WORK TASK 1:
Answer these from the forum thread, one line each:
(a) What does the first post compare not being able to edit to?
(b) Which post number does Kalim tell Done_Fishin to read the end of?
(c) What city does Done_Fishin sign off as "confused of"?
WORK TASK 2: List each different smiley code (a word set between two colons) that shows up in the forum thread.
WORK TASK 3: Rewrite part of the forum thread. Begin at the words "You cannot edit" and stop after "which ain't there.". Put "test" everywhere "exam" appears.

PROVIDED TEXT:
□ □ □ □
You cannot edit in the PR because we removed that very option. If it was available, we would not be able to fully understand where you might have problems, or what led you to provide a certain answer, and so on. Think of it just like an exam - you can't change your paper once you've handed it in, now can you? :grin:


----------



## Done_Fishin (Oct 10, 2006)

But this isn't an exam .. and after skimming through what has been written , I post only to see that I missed something or my brain coddled, I didn't finish my train of thought, what looked good when I was doing it rough didn't look so good at final print .. .. so I look for edit which ain't there.


----------



## Kalim (Nov 24, 2006)

If that's the sig. idea, then I'm quite fond of it. I think it's well assessed.


----------



## Done_Fishin (Oct 10, 2006)

Kalim said:


> If that's the sig. idea, then I'm quite fond of it. I think it's well assessed.


I just backtracked over previous postings but I regret that your posting Alex, just doesn't make sense in this thread.. it would make sense in another one that I am involved .. but it seems out of place here .. can you explain what you meant pls .. 
thanks 

confused of Athens


----------



## Kalim (Nov 24, 2006)

Done_Fishin said:


> I just backtracked over previous postings but I regret that your posting Alex, just doesn't make sense in this thread.. it would make sense in another one that I am involved .. but it seems out of place here .. can you explain what you meant pls ..
> thanks


Read end of post #26. :wink:


----------



## Done_Fishin (Oct 10, 2006)

:grin:
Thanks .. now your post makes sense ..:1angel:


----------



## JohnthePilot (Mar 30, 2006)
□ □ □ □
INFORMATION PROVIDED:
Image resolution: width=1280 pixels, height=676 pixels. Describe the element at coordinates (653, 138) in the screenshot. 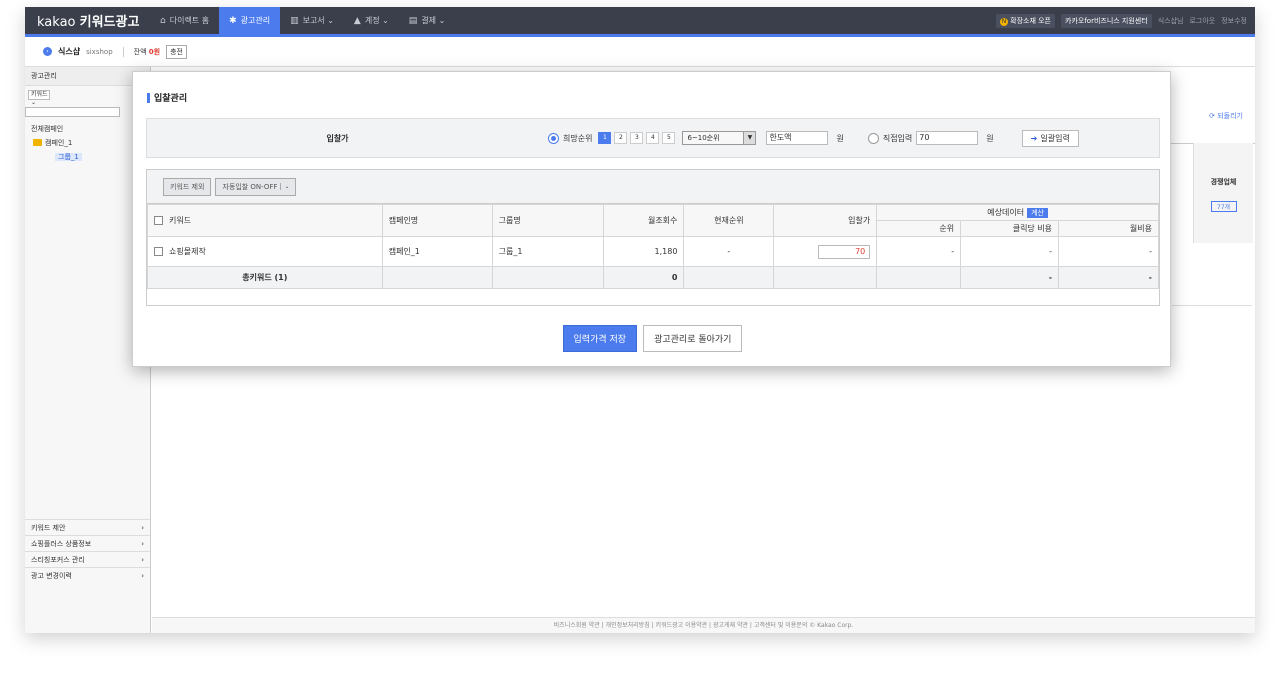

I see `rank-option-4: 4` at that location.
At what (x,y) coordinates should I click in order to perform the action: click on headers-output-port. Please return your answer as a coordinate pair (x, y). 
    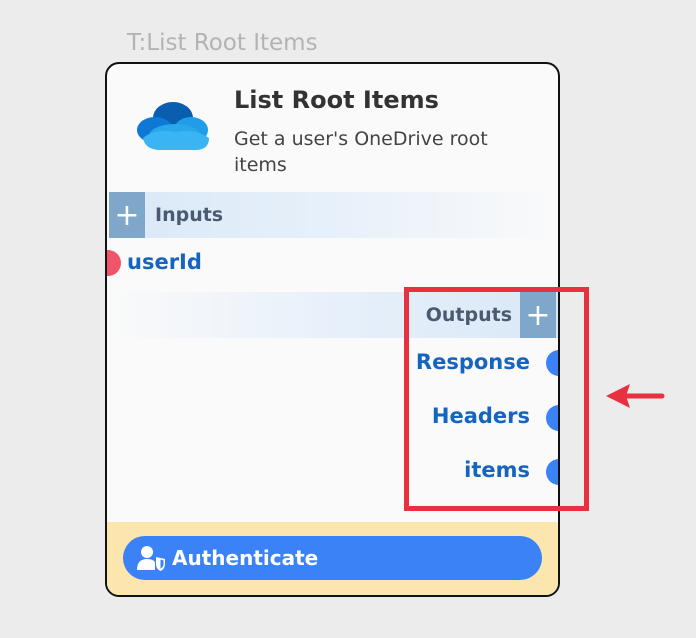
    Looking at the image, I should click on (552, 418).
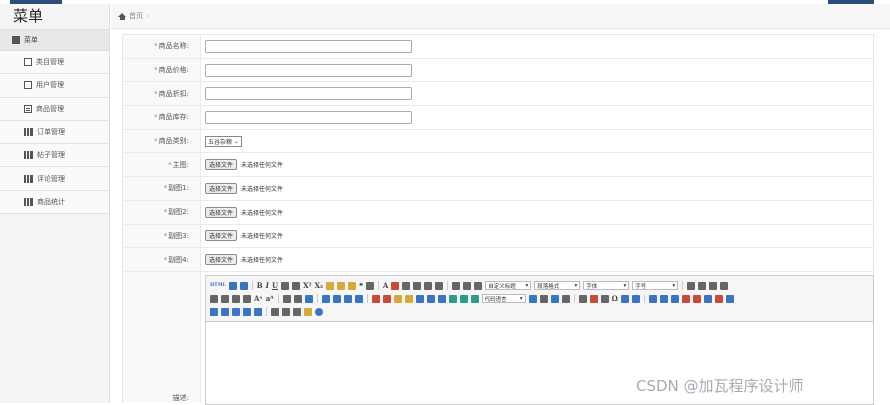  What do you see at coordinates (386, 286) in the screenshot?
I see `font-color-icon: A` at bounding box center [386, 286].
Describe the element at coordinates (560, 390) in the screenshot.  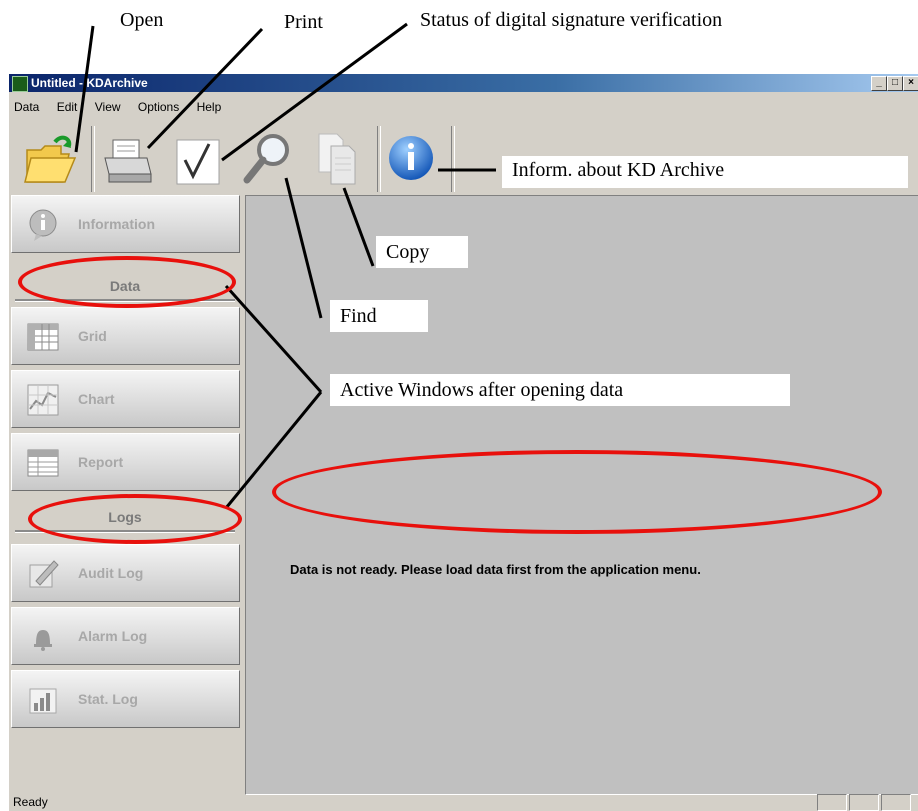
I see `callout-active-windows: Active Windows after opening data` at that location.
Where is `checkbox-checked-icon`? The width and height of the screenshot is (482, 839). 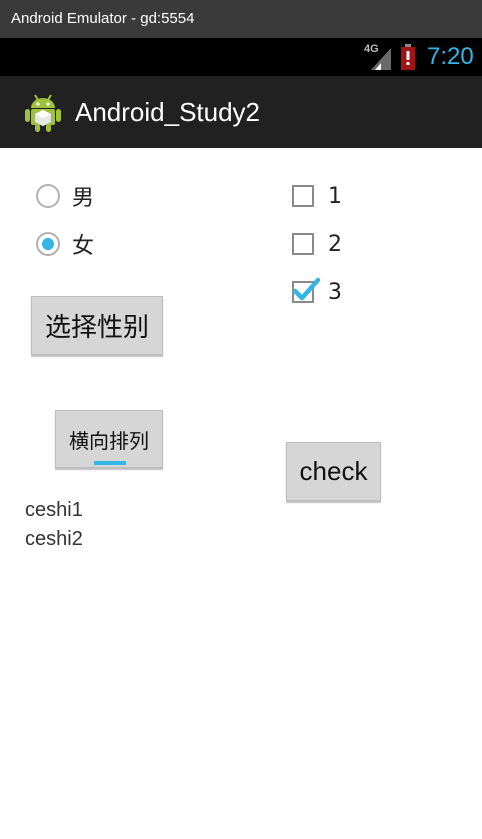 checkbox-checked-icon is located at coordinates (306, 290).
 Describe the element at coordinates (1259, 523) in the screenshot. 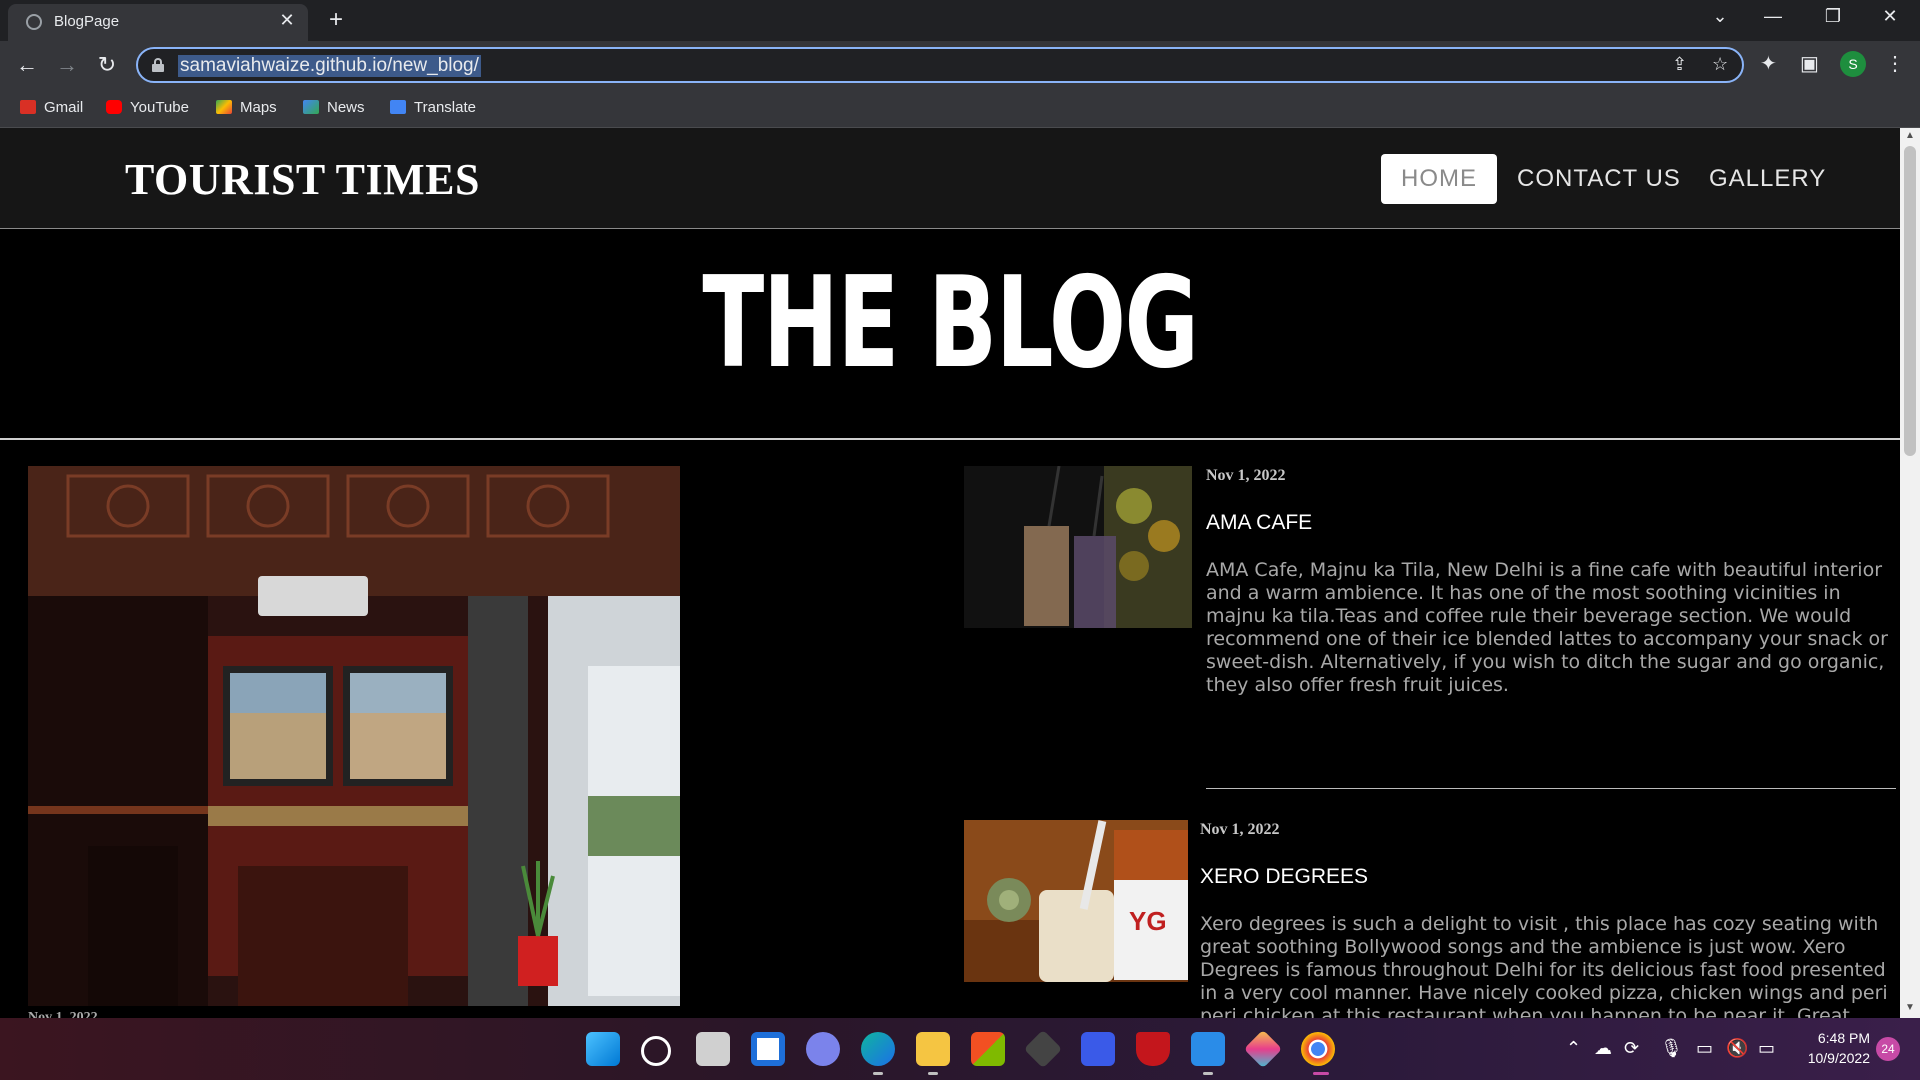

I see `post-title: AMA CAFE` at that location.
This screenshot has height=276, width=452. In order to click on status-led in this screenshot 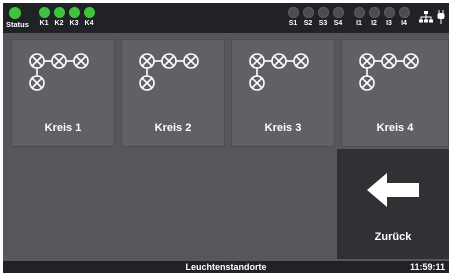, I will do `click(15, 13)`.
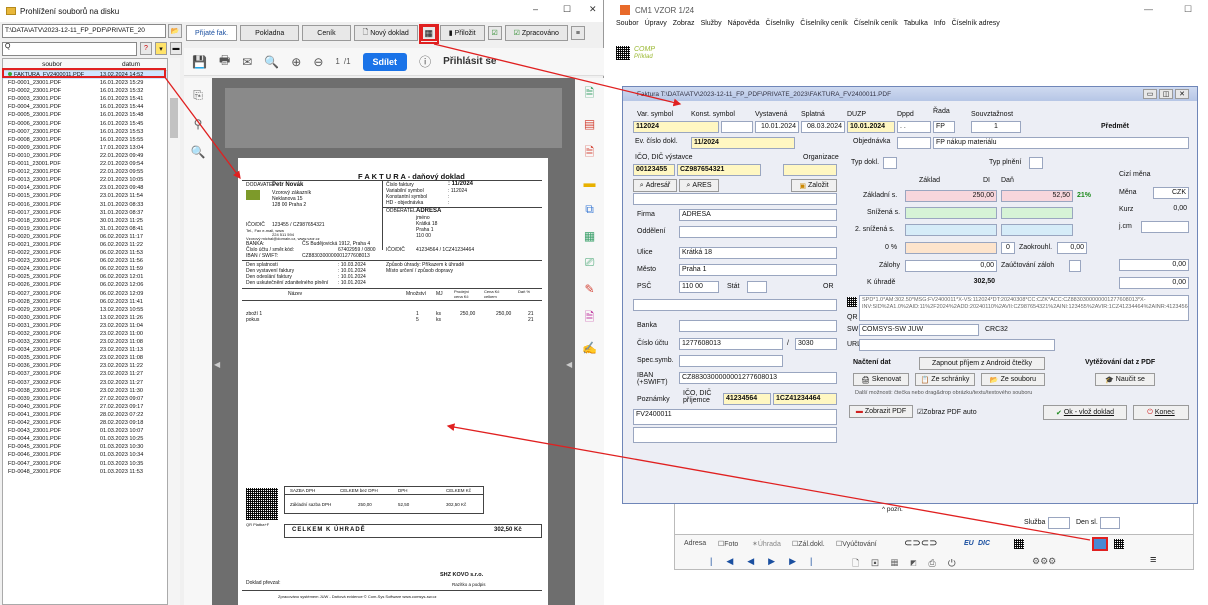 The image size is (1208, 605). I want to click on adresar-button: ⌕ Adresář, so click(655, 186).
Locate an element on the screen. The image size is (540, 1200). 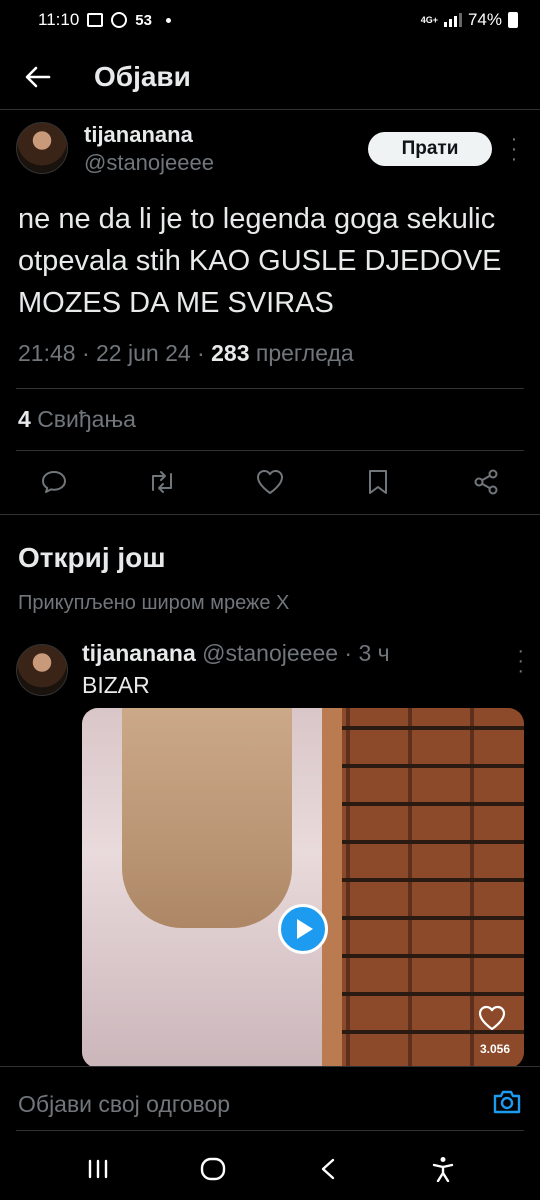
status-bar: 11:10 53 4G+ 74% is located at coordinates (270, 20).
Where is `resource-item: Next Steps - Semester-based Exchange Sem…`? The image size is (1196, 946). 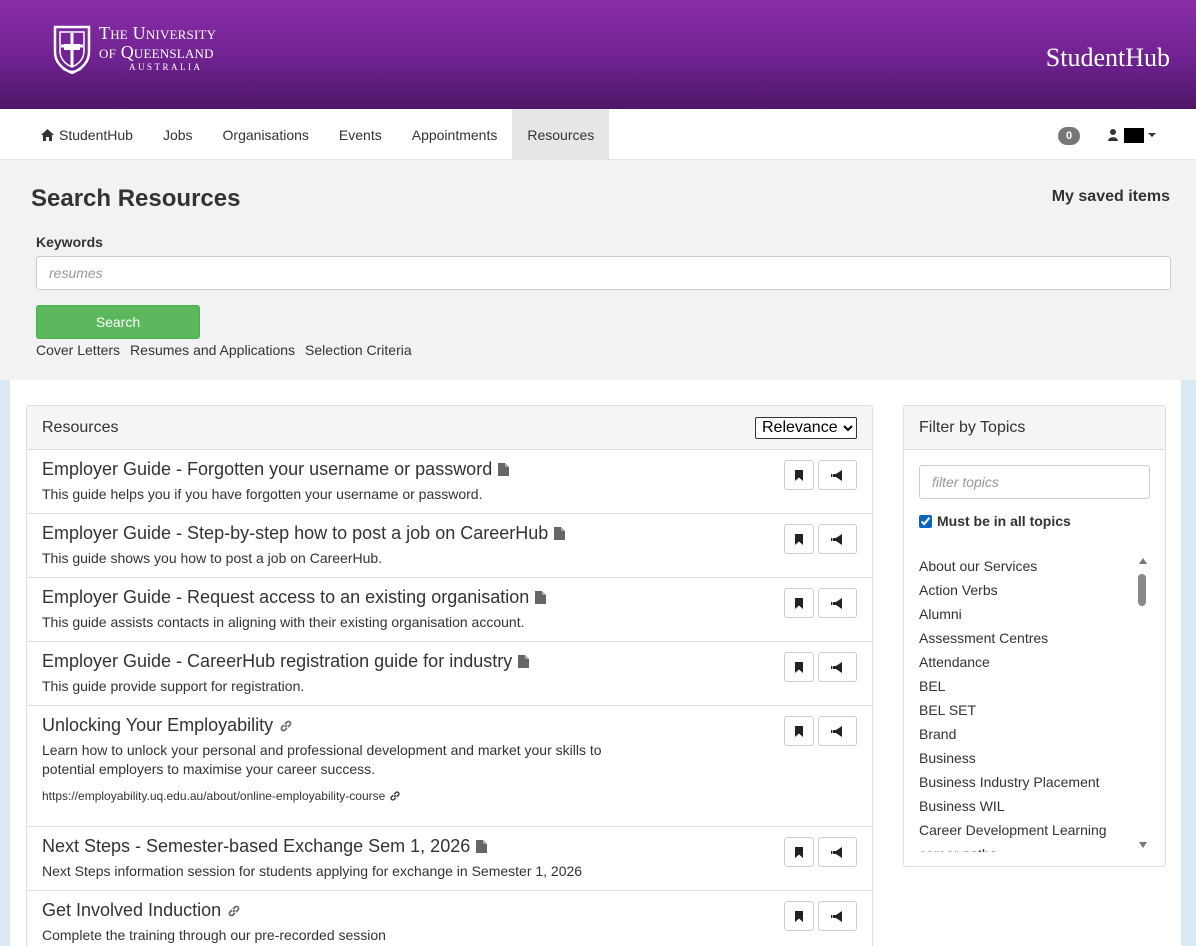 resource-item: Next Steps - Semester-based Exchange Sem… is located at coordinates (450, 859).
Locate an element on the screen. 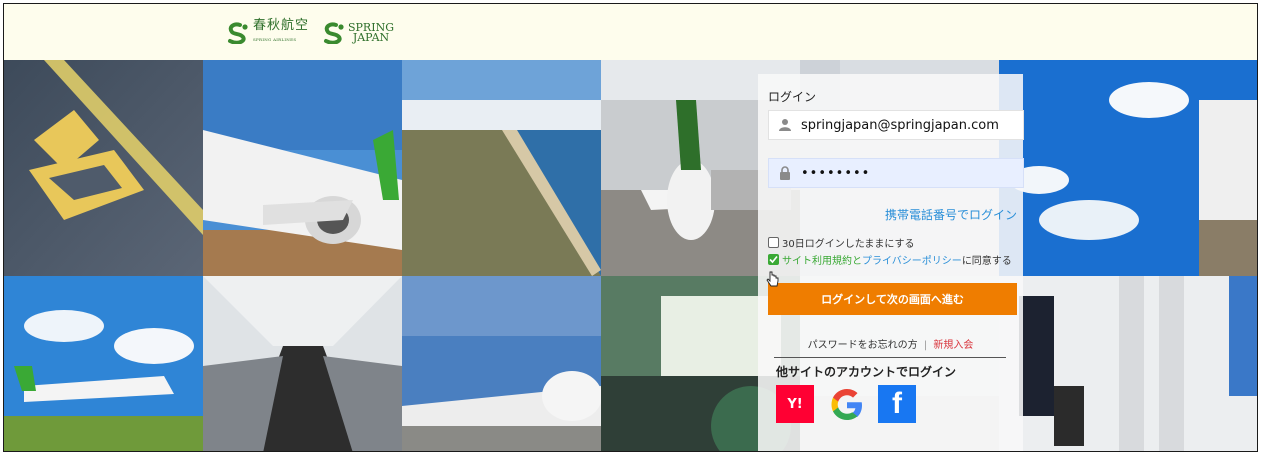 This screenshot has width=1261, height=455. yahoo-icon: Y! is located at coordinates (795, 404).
□ □ □ □
EXPECTED ANSWER 1:
(a) An exam.
(b) Post #26.
(c) Athens.

EXPECTED ANSWER 2: :grin:, :wink:, :1angel:

EXPECTED ANSWER 3:
You cannot edit in the PR because we removed that very option. If it was available, we would not be able to fully understand where you might have problems, or what led you to provide a certain answer, and so on. Think of it just like an test - you can't change your paper once you've handed it in, now can you? :grin:


----------



## Done_Fishin (Oct 10, 2006)

But this isn't an test .. and after skimming through what has been written , I post only to see that I missed something or my brain coddled, I didn't finish my train of thought, what looked good when I was doing it rough didn't look so good at final print .. .. so I look for edit which ain't there.